The police chiefs referred to the difficulties they face in investigating the violent crimes committed during the June clashes and denied that their staff used illegal interrogation methods. However, one of them admitted that he cannot control what is happening in the interrogation rooms since he “is not present there,” while another said, “What do you expect? Do you think suspects would confess voluntarily? Nobody would just come and say he has committed a murder.”
The prosecutors claimed their staff regularly visits the detention facility but that they so far had received only one complaint of ill-treatment. They admitted that the detainees may be reluctant to file complaints fearing further persecution by the investigators, but said they could not take action unless complaints are filed. Under international law, and as a party to both the International Covenant on Civil and Political Rights and the Convention Against Torture, Kyrgyz authorities have an obligation to conduct an effective investigation whenever there is reasonable ground to believe that an act of torture has been committed. The authorities should act of their own motion once the matter has come to their attention, and should not depend on a formal complaint being lodged. Failure to do so is a violation of their obligations.

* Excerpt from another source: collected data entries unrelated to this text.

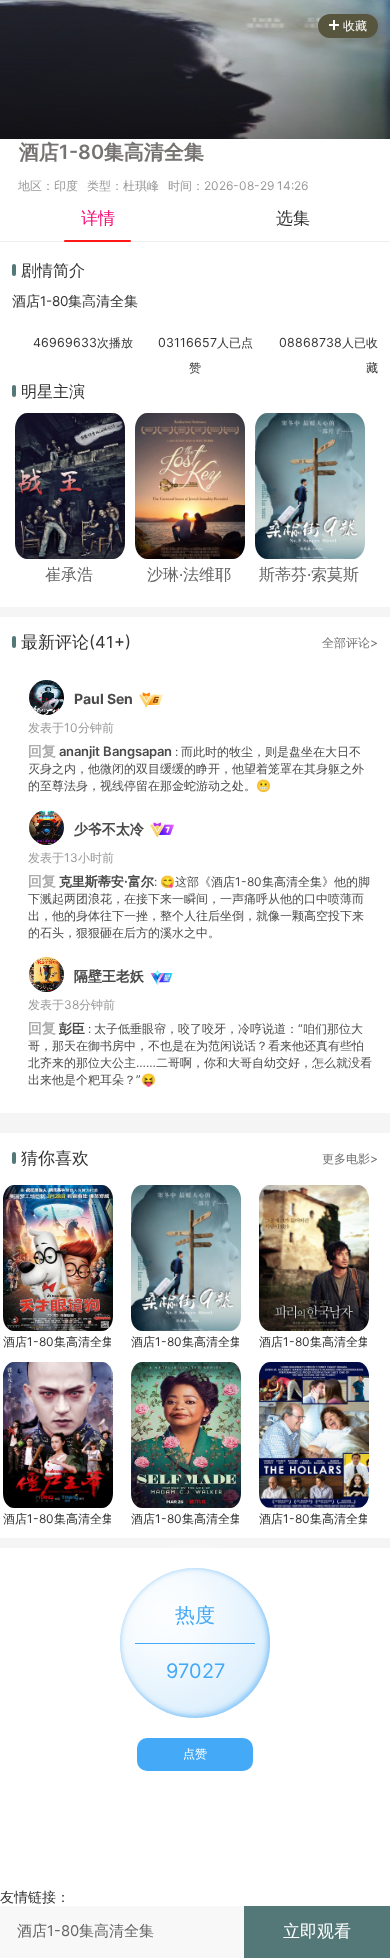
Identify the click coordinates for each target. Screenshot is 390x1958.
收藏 (355, 25)
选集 (293, 218)
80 (60, 301)
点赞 (195, 1753)
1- (46, 301)
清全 (110, 301)
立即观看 (317, 1931)
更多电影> (350, 1158)
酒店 (26, 301)
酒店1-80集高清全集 (57, 1341)
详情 (98, 218)
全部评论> (350, 642)
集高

On July 10, the Office of the Prosecutor General of Kyrgyzstan issued an order “[o]n measures of ensuring observance of the law during the special operations, operative measures and investigative activities,” which, among other things, called on law enforcement officials to observe the law scrupulously during investigative activities, immediately inform the general prosecutor of any violations, and, in case of violations, “raise the question of accountability of responsible officials.”
Human Rights Watch said that issuing the directive was a positive step, but said that it would continue to monitor closely the extent to which local law enforcement officials and security forces in the south comply with the prosecutor general’s orders. Human Rights Watch also urged the authorities to publicly condemn the use of torture and ill-treatment and to hold accountable those responsible, irrespective of whether formal complaints have been lodged in individual cases.